4 comentarios en “¿Cómo está el mundo de las grapas en España?”

  1. Un artículo muy interesante y con cuyas reflexiones estoy de acuerdo en su mayoría. Yo también me he criado con la grapa, cuando lo más parecido a los tomos eran los retapados (de grapas), y siempre defenderé el formato o, al menos, el concepto de cita mensual con tus series, porque para mí el tomito de Spiderman contaba como grapa en ese sentido.
    Imagino que la subida de precios puede venir también motivada por el precio de los derechos de Marvel además de los factores habituales, porque de otro modo no entiendo que otras editoriales puedan seguir sacando grapas a los precios anteriores. Eso sí, me parece un punto de no retorno el haber llegado a equiparar prácticamente el precio de la grapa Marvel española con el de la americana. Pero claro, como el mercado es opaco y no hay cifras por ningún lado, ni sabemos motivos ni podemos estudiar posibilidades basándonos en datos concretos.

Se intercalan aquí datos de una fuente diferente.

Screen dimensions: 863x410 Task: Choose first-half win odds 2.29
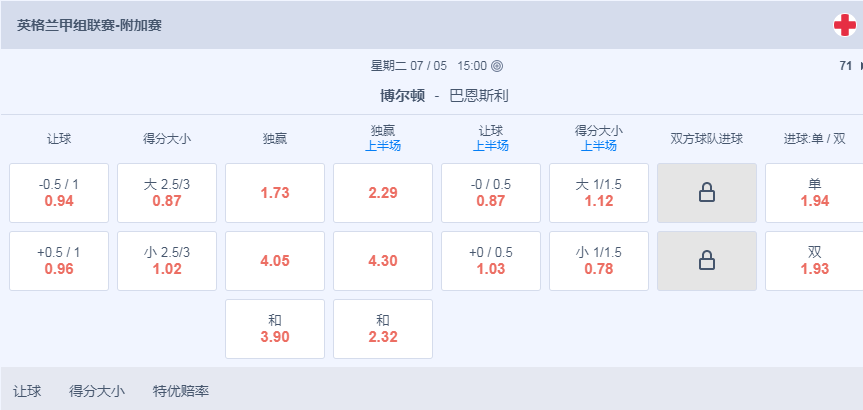(383, 193)

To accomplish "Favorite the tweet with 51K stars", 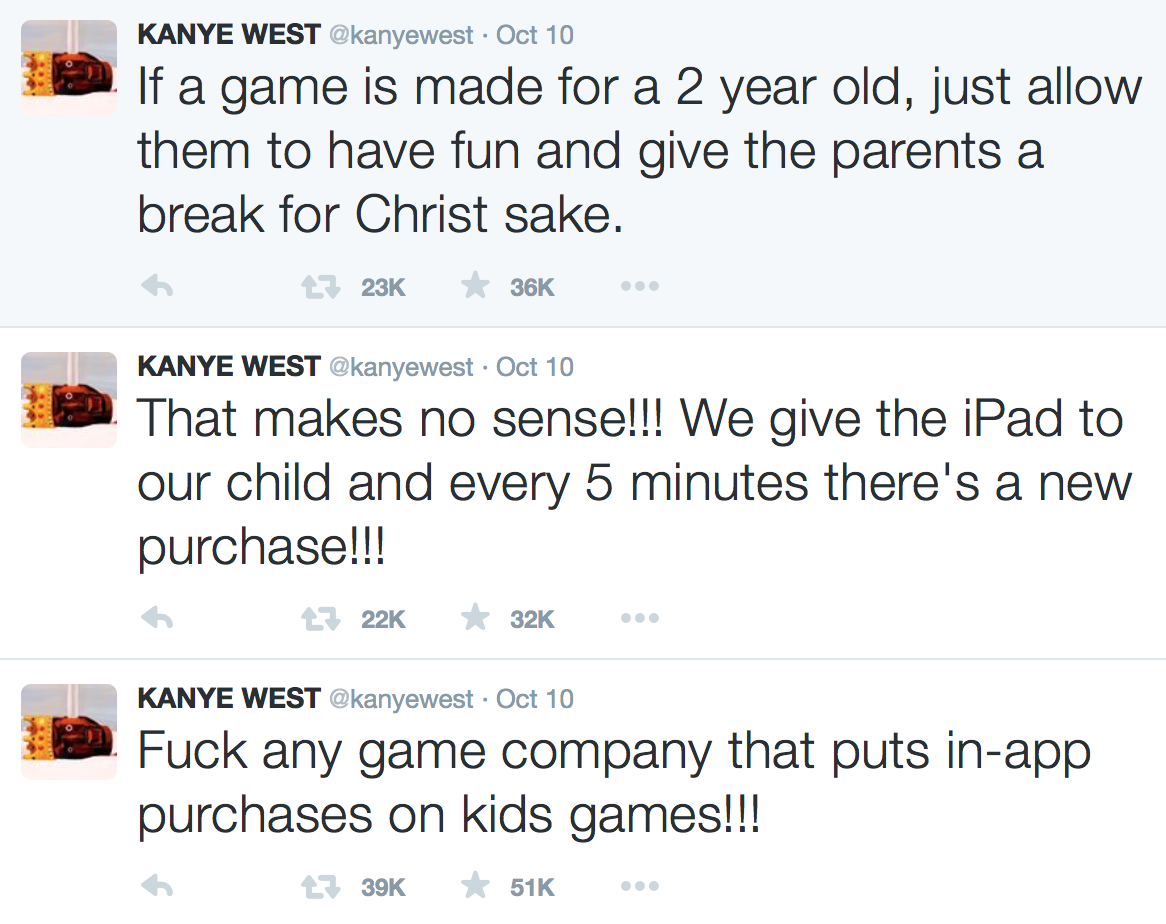I will pos(475,885).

    1. Gracias por leer el artículo SerHG. Te recomiendo esta entrevista al editor de Panini por su jubilación en Sala de Peligro, en la que da información muy jugosa a este respecto, empezando porque confirma lo que ya sabemos, Panini gana (mucho) dinero con su división de comics en España, lo que desmonta muchos mitos a este respecto.
      https://vandal.elespanol.com/saladepeligro/6437/jose-luis-cordoba-la-industria-tendria-que-ser-un-poco-mas-agradecida-con-los-superheroes-son-el-palo-sobre-el-que-se-suspende-toda-la-industria/
      Por otro lado, creo que las grapas y en muchos casos las propias librerías ya ejercen una barrera frente a nuevos lectores. Yo como “old-school” no voy a renunciar a ellas, pero parece claro que como todo lo referido al género de SH, se ha convertido en un producto nicho que ya no busca atraer a todo tipo de lectores. Esta labor de captación de nuevos lectores SÍ la veo en los tomos Must Have que ofrecen por un precio estupendo una historia completa, más que con las grapas actuales. En fin, obviamente este es un tema complejo, podriamos hablar sobre ello horas y horas.
      Espero que mis artículos te gusten y te enganches, gracias por suscribirte!!
      Ignacio

      1. Muchas gracias por el enlace a la entrevista, porque no la conocía y da algunos datos interesantes .
        Desde que las grapas desaparecieron de quioscos y sitios de prensa, dejaron de ser la puerta de acceso sencilla para mucha gente. En mi ciudad no hubo librería especializada como tal hasta ya entrada la década de los 2000 (y cerró, luego abrió otra años después, cerró también…), así que sin la grapa de quiosco, no había tebeos que comprar ni descubrir. Pero bueno, el mundo cambia, y los lectores y sus intereses también lo hacen.

      2. Yo soy de Castellón y me pasaba lo mismo, estuve más de 15 años yéndome a comprar a Valencia. La de lectores que se habrán perdido durante estos años al no tener una librería son incontables, creo yo. Un saludo grande!!!